PAGE EXTRACT –
We couldn't resist.  She LOVES Elsa.
So we have it all in hand?  Functionally, yes.  Fiona is legally considered "disabled", but she is far from handicapped.  She has all the tools she needs to get anywhere in life that she wants to.  And she wants to!  Especially if there's food involved.  The child is a bottomless pit.  

BUT - I love to learn.  I love to deepen and broaden my understanding of things, so settling for "she doesn't make melanin, something about an amino acid" wasn't cutting it for me.  

Shortly after Fiona arrived home, she saw a geneticist at Denver Children's Hospital International Adoption Clinic.  He confirmed that Fiona has Oculocutaneous Albinism (affecting eyes, skin and hair), probably type 1, probably subtype 1A. (the most "completely depigmented" variety)  The test to confirm this conclusively cost thousands, was not covered by insurance, and would basically give us "gee-whiz" information unless Fiona became adamant that she wanted to have (or avoid having) children with the same condition.  

(Interesting fact: both parents need to not only carry and pass on the gene for albinism in order for the child to get it, but it has to be the same type of albinism. An OCA1 parent and an OCA2 parent would have children who have normal pigmentation for their ethnicity, but would carry genes for both types.)

I'm now back in college, taking pre-nursing courses in preparation for starting at Beth-El College of Nursing (within UCCS) next year.  As part of an assignment for Anatomy and Physiology, I read an article (abstract here) published by a Japanese team back in 1989, in which they isolated the root cause of Oculocutaneous albinism.  In it, I was able to learn the actual molecular level mechanisms of OCA.  Frikkin exciting for me!  (That's not sarcastic, I really dig this stuff.)

HIGH SCHOOL BIOLOGY REVIEW
  • Enzymes are proteins that do stuff (make stuff, break stuff down, change stuff into other stuff) in the body.
  • Proteins are made of amino acids
  • Instructions for making proteins are in your DNA
IF YOU LEARNED THIS IN HS, GOOD FOR YOU, BUT I DIDN'T
  • When you need to make a protein, your DNA "unzips" in the section with those instructions, they are transcribed, copied, and used as a recipe to gather the amino acids that make up the protein.
  • DNA nucleotides (the "rungs" on the double-helix "ladder") are represented by letters.  
  • Every 3 letters makes up a "codon", which is the call-sign for a particular amino acid.
  • Protein "recipes" start with a "start" codon, and end with a "stop" codon.  
So here's the short of what happens with OCA

In order to make melanin (the brown stuff that gives our hair, skin and eyes color), the amino acid Tyrosine is supposed to go through 3 conversions.  The enzyme TYR (tyrosinase) is responsible for two of those. 

The code for this enzyme TYR in people with OCA has a problem, though.  There is one extra letter - C - stuck in about 2/3 of the way through the instructions.  That not only shifts the whole thing down by one letter, but it also messes up the recipe.  Remember that every 3 letters makes up a codon, which is a "code" for start, stop, or an amino acid.  Well, in this case, the codons are scrambled because they got shifted down one space.  Wrong signals are given this way - and in this case the "stop" signal is given (accidentally) very shortly after this extra C.  Oops.  So the resulting TYR enzyme is short.  Not only that, but the instructions for TYR are supposed to build two copper-binding sites.  The shortened TYR has only one, as the other got cut off.  Oops again.

SUPPLIED RECORDS –

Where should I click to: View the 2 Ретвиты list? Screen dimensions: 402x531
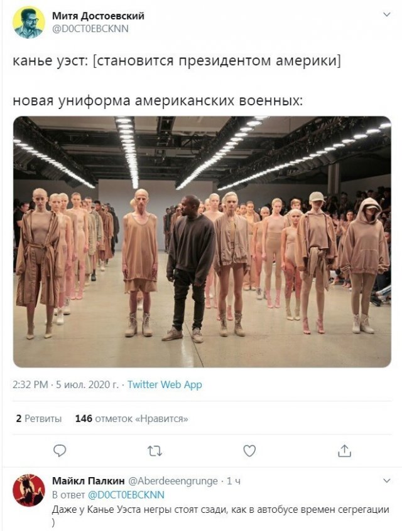coord(39,419)
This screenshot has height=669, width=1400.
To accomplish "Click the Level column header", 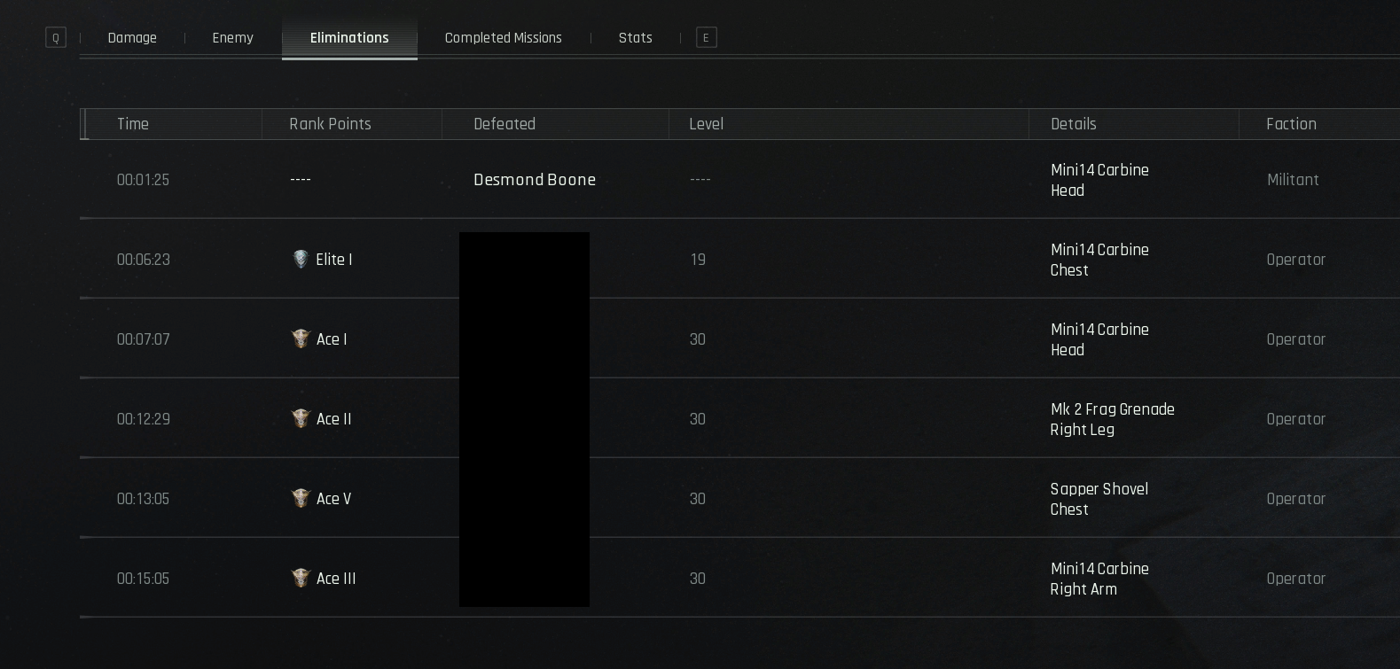I will tap(706, 124).
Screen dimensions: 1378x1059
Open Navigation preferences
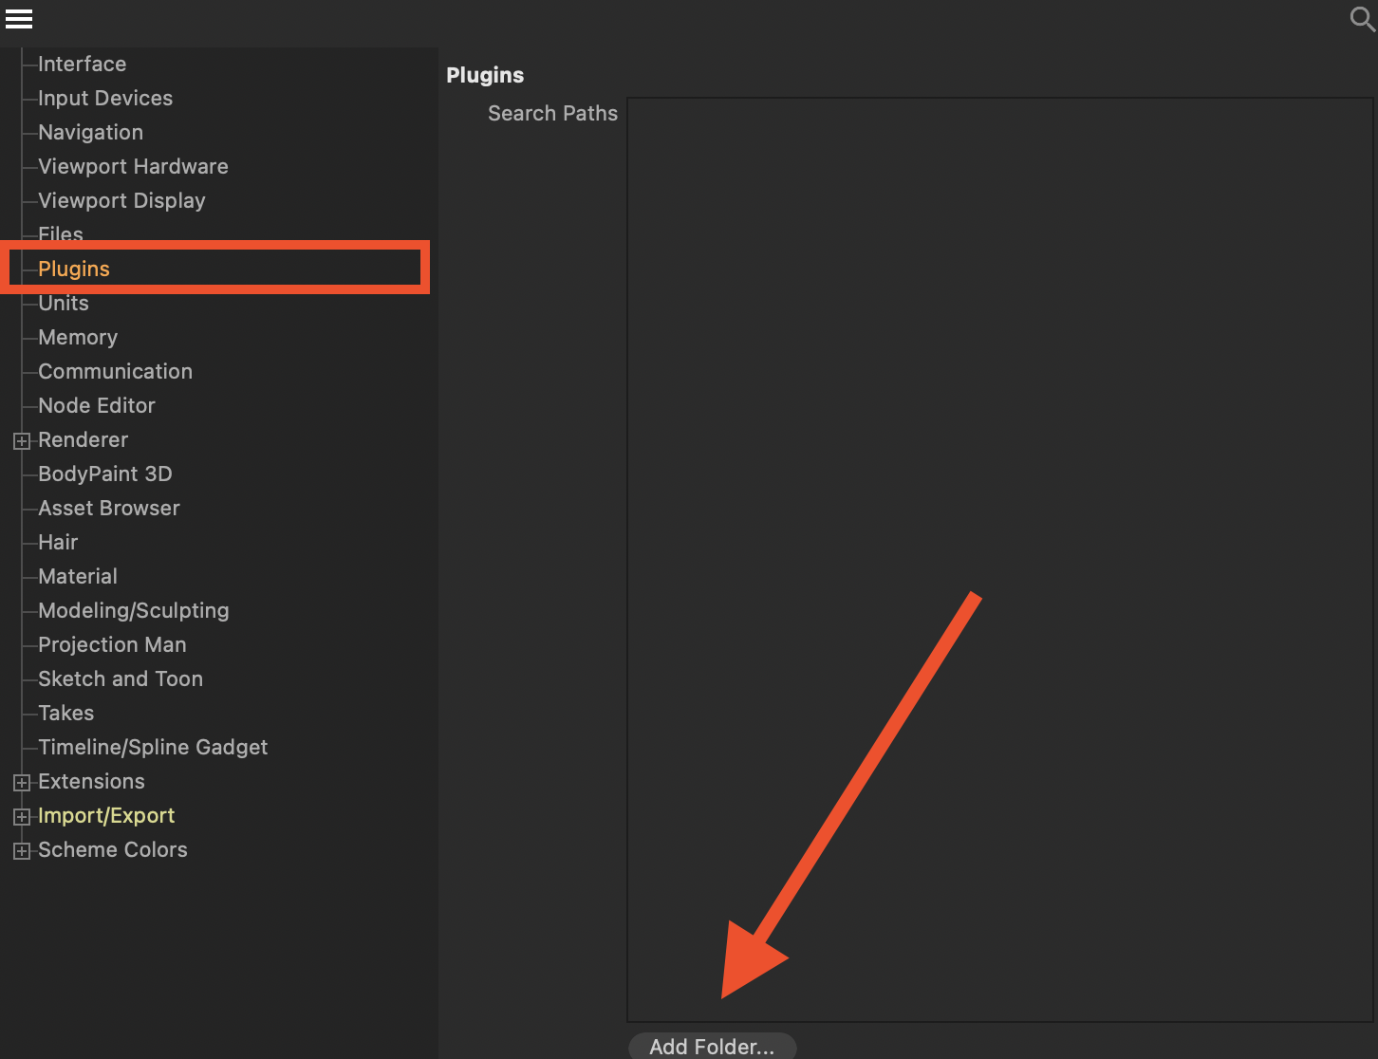coord(90,132)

ACTIVITY 1 –
In the albinism post, how many copper-binding sites does the shortened TYR enzyme have?
ACTIVITY 2 –
Reproduce everything in the albinism post from "We couldn't resist.  She" down to "a bottomless pit.".
Answer using only the albinism post above, not the records.

RESPONSE BOX 1 –
The shortened TYR has only one copper-binding site, because the other got cut off.

RESPONSE BOX 2 –
We couldn't resist.  She LOVES Elsa.
So we have it all in hand?  Functionally, yes.  Fiona is legally considered "disabled", but she is far from handicapped.  She has all the tools she needs to get anywhere in life that she wants to.  And she wants to!  Especially if there's food involved.  The child is a bottomless pit.